Data extracted from a collection
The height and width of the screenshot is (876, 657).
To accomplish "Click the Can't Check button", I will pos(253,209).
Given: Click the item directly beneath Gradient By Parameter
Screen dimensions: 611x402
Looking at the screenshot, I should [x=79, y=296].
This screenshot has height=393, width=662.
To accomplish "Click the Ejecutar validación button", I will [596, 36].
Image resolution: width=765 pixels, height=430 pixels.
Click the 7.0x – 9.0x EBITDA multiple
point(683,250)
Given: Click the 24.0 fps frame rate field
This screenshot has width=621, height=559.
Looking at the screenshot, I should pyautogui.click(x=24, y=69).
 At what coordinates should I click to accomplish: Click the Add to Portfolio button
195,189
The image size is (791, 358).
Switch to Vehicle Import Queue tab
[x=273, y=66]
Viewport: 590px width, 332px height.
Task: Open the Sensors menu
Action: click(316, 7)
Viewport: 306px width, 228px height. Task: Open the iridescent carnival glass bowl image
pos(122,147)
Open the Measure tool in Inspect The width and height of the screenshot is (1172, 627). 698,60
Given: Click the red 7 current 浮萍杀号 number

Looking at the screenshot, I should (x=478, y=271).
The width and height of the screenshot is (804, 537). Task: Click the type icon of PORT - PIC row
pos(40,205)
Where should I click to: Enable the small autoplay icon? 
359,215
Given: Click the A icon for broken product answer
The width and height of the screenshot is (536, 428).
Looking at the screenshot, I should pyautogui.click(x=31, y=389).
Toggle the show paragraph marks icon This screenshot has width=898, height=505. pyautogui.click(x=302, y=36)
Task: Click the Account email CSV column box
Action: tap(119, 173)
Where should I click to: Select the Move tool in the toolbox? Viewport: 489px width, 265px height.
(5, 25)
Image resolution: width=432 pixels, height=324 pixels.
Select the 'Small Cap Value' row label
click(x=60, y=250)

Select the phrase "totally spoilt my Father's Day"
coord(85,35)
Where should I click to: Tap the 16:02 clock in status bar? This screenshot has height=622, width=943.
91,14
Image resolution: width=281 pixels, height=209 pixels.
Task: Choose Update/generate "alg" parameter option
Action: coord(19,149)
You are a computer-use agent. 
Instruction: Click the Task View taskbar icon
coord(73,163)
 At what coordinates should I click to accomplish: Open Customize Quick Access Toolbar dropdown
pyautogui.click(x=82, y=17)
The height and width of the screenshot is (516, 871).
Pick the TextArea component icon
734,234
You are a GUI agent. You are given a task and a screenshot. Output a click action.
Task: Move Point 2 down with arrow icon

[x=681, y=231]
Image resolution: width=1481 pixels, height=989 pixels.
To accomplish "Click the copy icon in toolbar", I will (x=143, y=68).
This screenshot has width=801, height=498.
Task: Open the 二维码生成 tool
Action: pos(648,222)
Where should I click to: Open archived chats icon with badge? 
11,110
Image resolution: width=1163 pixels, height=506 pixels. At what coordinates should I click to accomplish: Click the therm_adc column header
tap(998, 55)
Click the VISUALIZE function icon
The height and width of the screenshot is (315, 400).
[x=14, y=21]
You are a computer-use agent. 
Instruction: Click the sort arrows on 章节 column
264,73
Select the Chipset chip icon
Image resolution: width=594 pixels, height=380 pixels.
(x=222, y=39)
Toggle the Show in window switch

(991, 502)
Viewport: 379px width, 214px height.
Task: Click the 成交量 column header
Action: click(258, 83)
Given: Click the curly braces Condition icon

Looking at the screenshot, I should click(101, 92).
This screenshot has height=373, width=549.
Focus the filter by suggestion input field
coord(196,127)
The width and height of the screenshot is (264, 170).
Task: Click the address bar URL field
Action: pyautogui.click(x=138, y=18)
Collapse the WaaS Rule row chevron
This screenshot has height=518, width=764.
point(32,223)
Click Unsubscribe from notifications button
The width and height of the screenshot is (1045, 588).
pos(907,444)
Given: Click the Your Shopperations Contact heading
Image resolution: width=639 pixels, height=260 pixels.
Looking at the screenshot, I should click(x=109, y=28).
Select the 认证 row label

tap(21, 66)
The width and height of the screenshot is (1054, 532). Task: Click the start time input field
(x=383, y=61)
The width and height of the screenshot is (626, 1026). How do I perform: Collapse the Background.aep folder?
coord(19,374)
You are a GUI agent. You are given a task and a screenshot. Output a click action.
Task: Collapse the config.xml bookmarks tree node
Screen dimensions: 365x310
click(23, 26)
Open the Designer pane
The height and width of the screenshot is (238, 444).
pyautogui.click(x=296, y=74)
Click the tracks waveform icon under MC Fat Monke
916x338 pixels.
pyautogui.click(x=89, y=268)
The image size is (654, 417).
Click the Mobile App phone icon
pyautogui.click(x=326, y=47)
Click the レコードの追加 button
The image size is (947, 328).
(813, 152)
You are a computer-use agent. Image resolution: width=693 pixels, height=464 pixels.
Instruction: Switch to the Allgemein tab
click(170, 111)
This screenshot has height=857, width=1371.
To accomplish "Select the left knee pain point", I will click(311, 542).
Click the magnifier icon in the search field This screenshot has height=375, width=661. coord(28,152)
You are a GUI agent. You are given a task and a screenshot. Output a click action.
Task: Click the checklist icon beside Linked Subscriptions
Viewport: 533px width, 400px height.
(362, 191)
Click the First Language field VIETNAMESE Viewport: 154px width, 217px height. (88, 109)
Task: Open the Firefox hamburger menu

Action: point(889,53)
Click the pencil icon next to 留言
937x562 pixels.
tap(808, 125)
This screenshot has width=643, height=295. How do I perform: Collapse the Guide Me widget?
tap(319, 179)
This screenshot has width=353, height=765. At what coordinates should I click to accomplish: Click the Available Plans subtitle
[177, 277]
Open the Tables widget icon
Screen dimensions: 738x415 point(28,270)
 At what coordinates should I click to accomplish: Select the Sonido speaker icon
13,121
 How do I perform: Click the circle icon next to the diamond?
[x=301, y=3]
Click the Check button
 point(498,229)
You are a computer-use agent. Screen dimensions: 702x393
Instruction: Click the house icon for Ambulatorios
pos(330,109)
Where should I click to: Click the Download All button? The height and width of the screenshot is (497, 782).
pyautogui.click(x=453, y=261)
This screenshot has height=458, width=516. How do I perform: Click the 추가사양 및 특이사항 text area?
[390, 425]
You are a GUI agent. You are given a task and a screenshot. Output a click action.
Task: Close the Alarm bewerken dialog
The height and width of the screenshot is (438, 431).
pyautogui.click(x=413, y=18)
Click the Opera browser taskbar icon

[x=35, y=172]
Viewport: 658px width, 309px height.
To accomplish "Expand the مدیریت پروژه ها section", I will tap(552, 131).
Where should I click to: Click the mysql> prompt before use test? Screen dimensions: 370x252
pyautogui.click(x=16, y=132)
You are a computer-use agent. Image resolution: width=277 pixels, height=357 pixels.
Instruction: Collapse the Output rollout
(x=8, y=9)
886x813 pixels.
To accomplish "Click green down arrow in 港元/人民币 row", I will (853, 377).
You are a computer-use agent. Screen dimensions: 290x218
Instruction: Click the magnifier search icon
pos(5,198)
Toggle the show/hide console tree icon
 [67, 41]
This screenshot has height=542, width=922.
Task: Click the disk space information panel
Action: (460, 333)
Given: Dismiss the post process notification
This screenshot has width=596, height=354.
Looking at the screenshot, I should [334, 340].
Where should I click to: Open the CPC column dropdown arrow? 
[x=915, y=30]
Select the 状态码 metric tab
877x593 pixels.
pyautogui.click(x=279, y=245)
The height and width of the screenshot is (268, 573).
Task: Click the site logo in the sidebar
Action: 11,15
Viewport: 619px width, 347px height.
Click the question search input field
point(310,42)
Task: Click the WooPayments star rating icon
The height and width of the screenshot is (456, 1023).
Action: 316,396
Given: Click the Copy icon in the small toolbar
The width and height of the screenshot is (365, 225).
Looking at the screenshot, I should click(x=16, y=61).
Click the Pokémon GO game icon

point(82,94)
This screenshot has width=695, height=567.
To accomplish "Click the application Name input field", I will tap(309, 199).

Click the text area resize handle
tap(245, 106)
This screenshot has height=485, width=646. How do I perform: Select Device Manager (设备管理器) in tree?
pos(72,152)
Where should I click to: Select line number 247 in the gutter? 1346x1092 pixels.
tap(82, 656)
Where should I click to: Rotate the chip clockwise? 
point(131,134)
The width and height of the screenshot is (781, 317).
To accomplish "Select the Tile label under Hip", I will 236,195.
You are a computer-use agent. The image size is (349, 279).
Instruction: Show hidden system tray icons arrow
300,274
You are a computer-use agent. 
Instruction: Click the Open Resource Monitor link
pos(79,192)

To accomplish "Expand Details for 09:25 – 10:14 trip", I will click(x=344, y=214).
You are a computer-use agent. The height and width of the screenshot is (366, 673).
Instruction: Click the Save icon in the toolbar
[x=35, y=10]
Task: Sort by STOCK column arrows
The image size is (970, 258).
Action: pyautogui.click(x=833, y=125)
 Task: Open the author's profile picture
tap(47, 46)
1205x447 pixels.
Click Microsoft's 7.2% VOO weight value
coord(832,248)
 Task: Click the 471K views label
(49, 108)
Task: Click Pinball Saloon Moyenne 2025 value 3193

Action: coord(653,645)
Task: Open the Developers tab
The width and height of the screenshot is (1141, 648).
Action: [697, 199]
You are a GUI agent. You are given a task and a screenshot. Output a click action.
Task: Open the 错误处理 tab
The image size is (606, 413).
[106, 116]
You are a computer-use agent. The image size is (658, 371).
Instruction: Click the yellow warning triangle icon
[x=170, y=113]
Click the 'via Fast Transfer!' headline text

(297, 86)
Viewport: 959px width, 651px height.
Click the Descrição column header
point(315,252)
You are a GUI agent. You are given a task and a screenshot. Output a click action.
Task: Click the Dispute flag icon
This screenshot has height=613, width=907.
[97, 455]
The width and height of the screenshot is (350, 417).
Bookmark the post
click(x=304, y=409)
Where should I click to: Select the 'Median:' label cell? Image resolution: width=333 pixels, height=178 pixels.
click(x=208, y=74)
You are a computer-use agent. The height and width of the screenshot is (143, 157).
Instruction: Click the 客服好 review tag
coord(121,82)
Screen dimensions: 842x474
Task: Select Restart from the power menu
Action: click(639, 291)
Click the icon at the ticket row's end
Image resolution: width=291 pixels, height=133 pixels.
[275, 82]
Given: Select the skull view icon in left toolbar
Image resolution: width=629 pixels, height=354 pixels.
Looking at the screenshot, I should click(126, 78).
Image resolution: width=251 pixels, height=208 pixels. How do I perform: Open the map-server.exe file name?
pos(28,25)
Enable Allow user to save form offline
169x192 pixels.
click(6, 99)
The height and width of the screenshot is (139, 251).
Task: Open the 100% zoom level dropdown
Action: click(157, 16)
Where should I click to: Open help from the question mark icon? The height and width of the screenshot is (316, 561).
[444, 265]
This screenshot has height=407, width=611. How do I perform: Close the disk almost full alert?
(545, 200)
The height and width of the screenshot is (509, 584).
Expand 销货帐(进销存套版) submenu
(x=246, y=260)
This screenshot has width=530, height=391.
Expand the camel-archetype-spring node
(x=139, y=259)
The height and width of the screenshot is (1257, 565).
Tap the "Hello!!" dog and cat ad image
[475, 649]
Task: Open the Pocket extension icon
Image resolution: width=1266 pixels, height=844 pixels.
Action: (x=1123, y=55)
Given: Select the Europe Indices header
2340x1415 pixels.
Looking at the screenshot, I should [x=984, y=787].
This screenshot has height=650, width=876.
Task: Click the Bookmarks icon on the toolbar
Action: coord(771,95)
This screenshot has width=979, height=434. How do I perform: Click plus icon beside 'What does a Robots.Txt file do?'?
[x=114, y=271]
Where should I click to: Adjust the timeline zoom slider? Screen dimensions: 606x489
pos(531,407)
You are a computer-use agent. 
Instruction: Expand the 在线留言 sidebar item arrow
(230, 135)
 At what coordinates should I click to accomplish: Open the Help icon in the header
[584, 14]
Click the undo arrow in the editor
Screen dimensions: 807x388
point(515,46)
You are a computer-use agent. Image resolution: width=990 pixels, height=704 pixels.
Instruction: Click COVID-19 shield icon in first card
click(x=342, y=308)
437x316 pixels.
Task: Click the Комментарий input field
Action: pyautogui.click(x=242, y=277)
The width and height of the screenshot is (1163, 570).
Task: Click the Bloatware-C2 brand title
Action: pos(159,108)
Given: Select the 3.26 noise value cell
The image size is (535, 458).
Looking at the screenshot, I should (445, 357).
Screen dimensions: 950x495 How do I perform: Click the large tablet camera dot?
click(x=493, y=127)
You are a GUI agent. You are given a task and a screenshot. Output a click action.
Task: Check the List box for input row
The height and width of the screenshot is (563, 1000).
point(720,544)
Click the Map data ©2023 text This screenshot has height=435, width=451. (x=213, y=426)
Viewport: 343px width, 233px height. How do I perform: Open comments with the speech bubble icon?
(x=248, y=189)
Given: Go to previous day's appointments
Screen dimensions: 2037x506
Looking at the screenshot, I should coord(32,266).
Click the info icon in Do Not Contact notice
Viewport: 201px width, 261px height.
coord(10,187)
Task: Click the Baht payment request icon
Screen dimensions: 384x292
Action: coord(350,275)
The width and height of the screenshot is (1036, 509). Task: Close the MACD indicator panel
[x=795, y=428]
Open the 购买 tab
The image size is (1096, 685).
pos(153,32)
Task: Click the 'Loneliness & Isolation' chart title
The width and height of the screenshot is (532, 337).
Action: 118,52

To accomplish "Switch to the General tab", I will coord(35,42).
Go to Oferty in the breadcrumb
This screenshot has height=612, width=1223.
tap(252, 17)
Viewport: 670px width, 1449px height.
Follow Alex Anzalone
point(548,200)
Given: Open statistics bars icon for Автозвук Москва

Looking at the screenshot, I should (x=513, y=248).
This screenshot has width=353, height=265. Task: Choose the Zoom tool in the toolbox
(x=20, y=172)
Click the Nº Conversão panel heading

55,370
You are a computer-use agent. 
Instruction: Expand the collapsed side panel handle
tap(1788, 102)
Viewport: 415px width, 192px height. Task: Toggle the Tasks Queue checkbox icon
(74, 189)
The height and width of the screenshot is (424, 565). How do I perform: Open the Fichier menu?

Activity. Consider the entries above and return each line with the string "left".

Completed exercise.
To accomplish "Select the left knee pain point", I will click(311, 542).
Given: Select the skull view icon in left toolbar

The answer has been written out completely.